Soon, you're alive again and being pointed towards your actual goal, the ascension of the Tower of Barbs, a tower filled with monsters that you'll need to scale for a reason I couldn't keep up with. Except you're actually doing this inside a video game, with trips to the hub at the base of the tower in-game also allowing you to leave the game — but in the game — and buy upgrades to improve your gaming experience in the game inside the game.
It's one of the most bizarre games to be released on the PS4 in recent years, with the first 10-15 hours a relative joy despite the game's slightly clunky combat and free-to-play leanings. Initially, it's hard to notice it's a free-to-play game at all, with Let It Die showering you with premium currency while it slowly explains how the game works, primarily as a roguelike, with you paying the game's premium currency to come back from the dead.
At first, it's an excellent system and my initial 10 hours with the game were chaotic but uniquely enjoyable. It's already been mentioned above, but the gameplay isn't dissimilar from the Souls series, mechanically, but thematically it's much more bizarre. Dark Souls never let me use a hot iron or a fireworks launcher as a weapon, for example. It's significantly clunkier than the game it takes its inspiration from, but it's similar enough — requiring you to recognise patterns and deliver righteous beatdowns while rolling away from attacks — while still offering enough new ideas and bizarre situations to pull you in.
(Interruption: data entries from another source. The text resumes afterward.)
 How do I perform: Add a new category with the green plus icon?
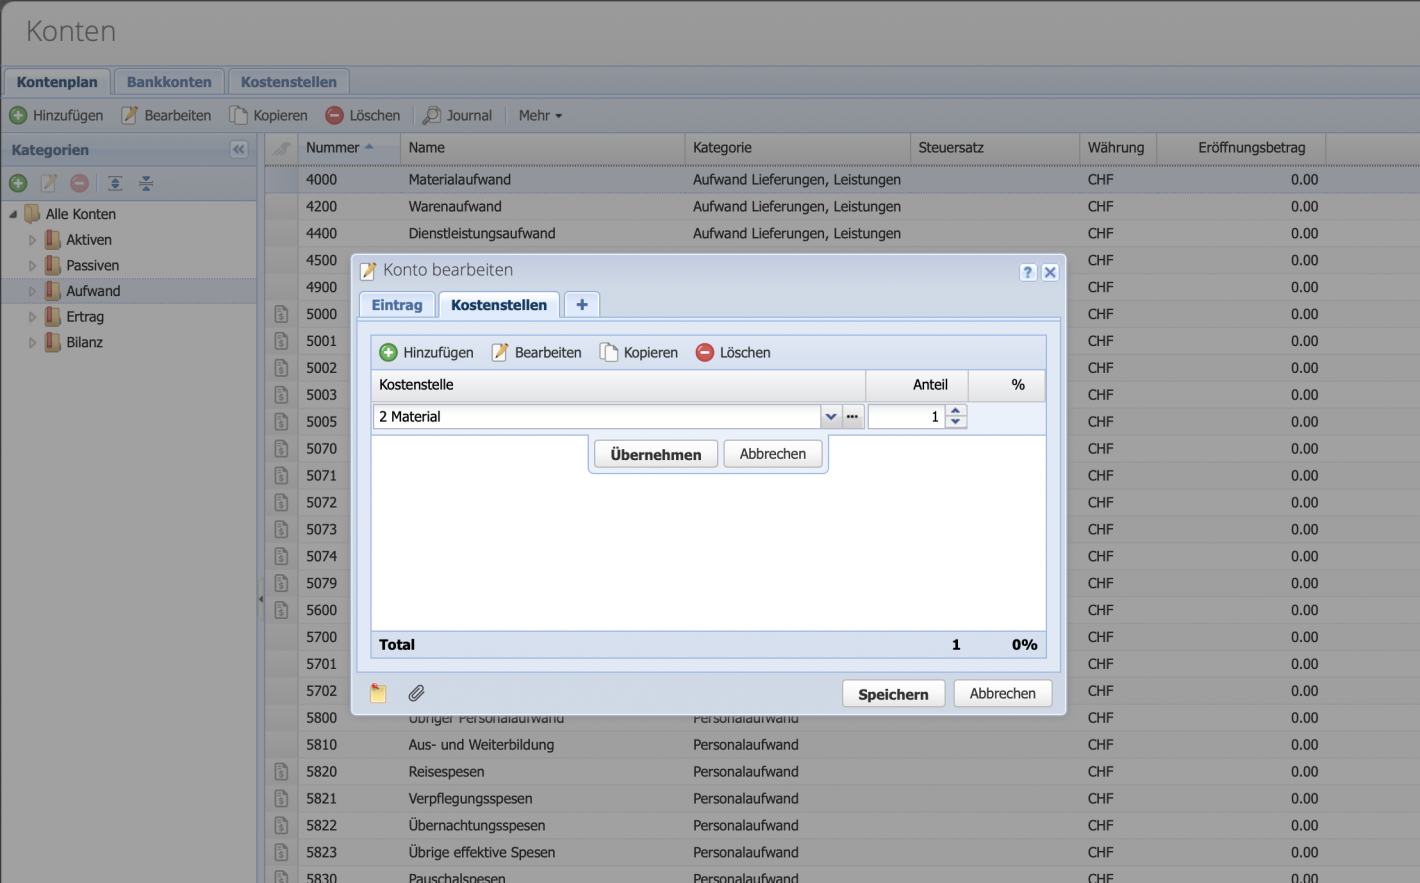18,183
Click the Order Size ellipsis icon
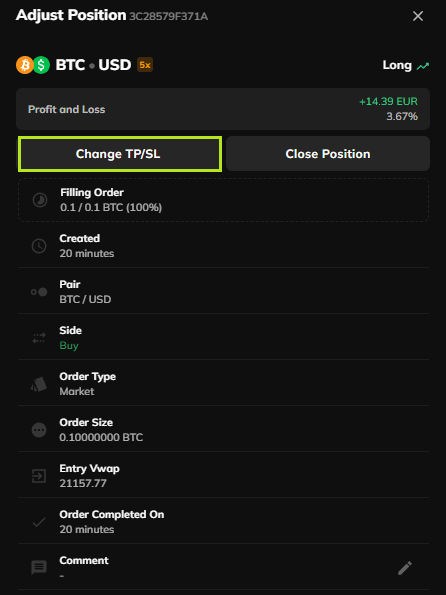446x595 pixels. tap(39, 430)
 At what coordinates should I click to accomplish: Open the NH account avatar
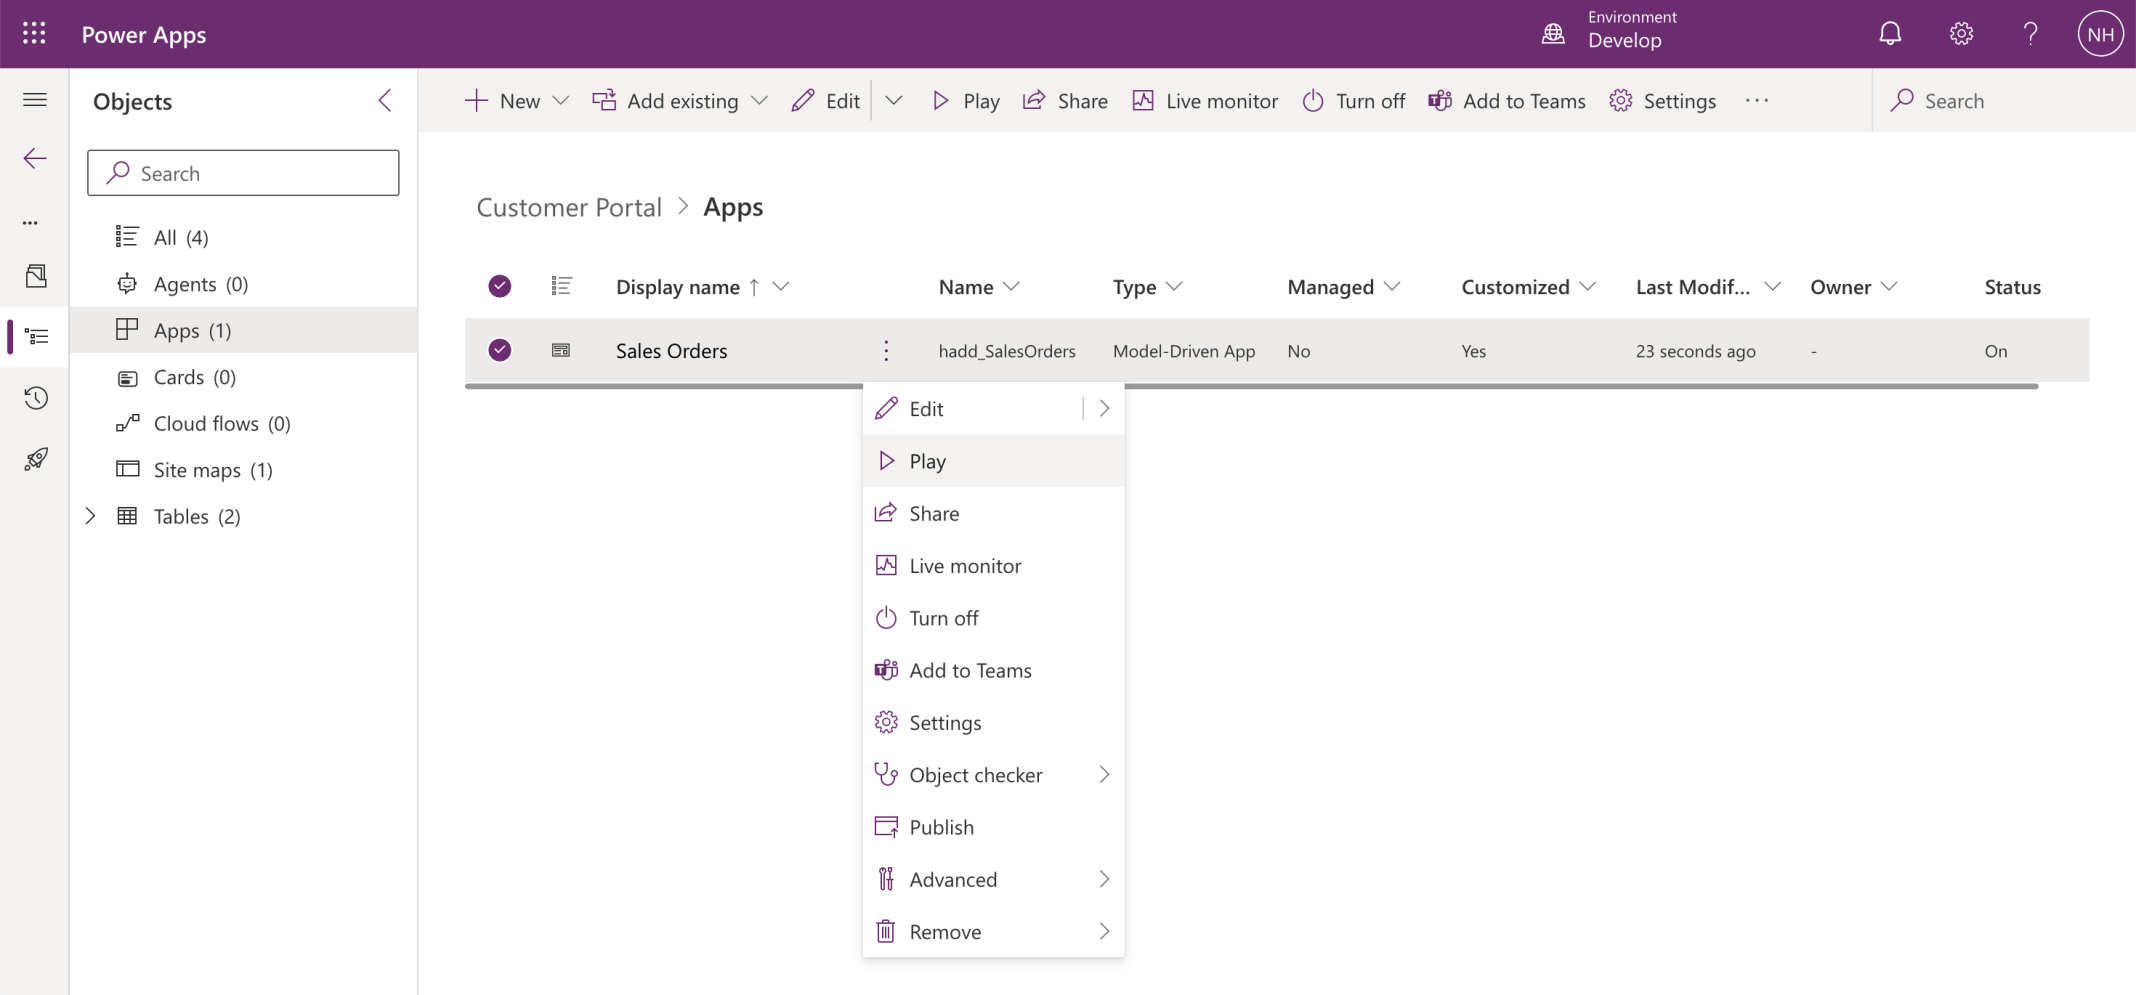pos(2099,34)
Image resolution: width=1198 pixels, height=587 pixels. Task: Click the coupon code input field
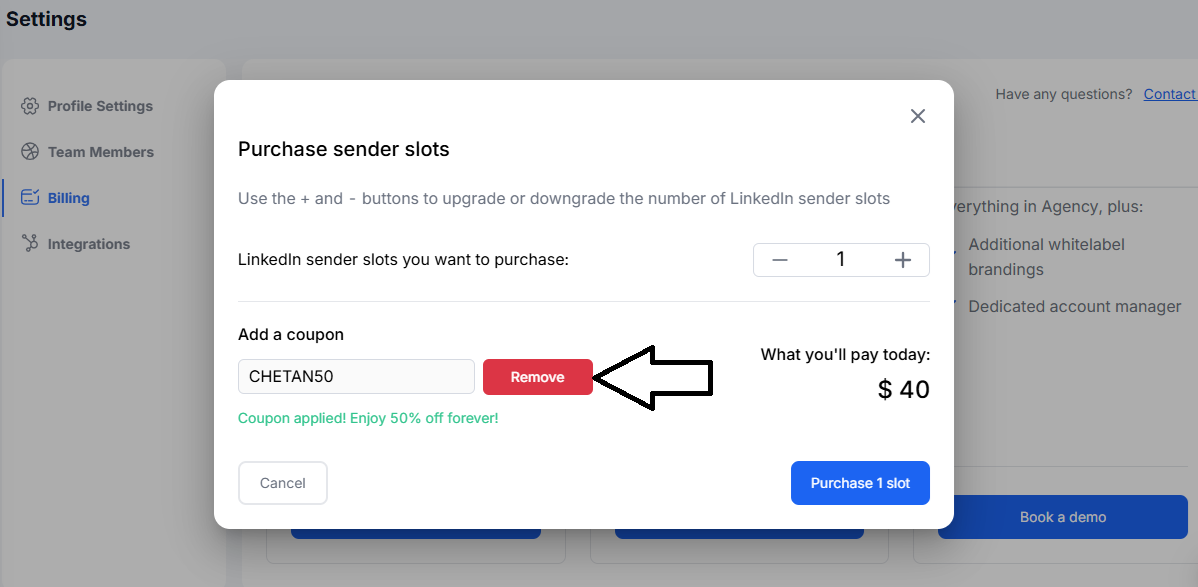click(356, 376)
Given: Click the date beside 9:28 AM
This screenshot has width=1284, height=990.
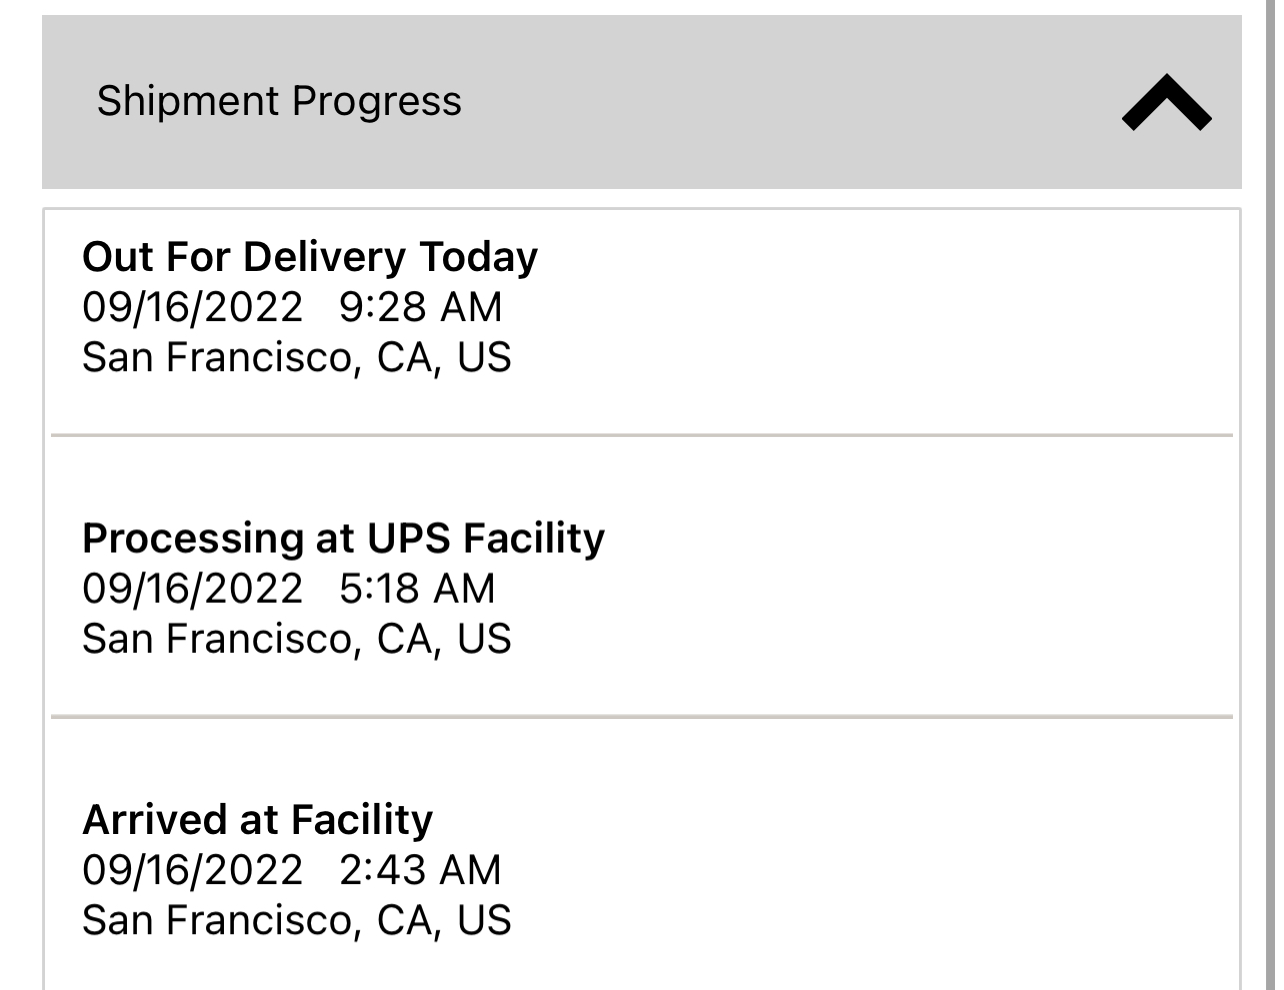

One of the most enticing mechanics is the Haters system. Far from making you famous, Haters are the corpses of either your previous runs or those of your friends, cast loose into the world to try to mess up the day of other players. These fights are often challenging and, as they prioritise targets on your PlayStation friends list, a good way to screw with your friends. Take your own haters out, and you can put them back into your base, using them to play with later or sending them out to attack your friends on purpose, which somehow is even funnier than when they randomly show up.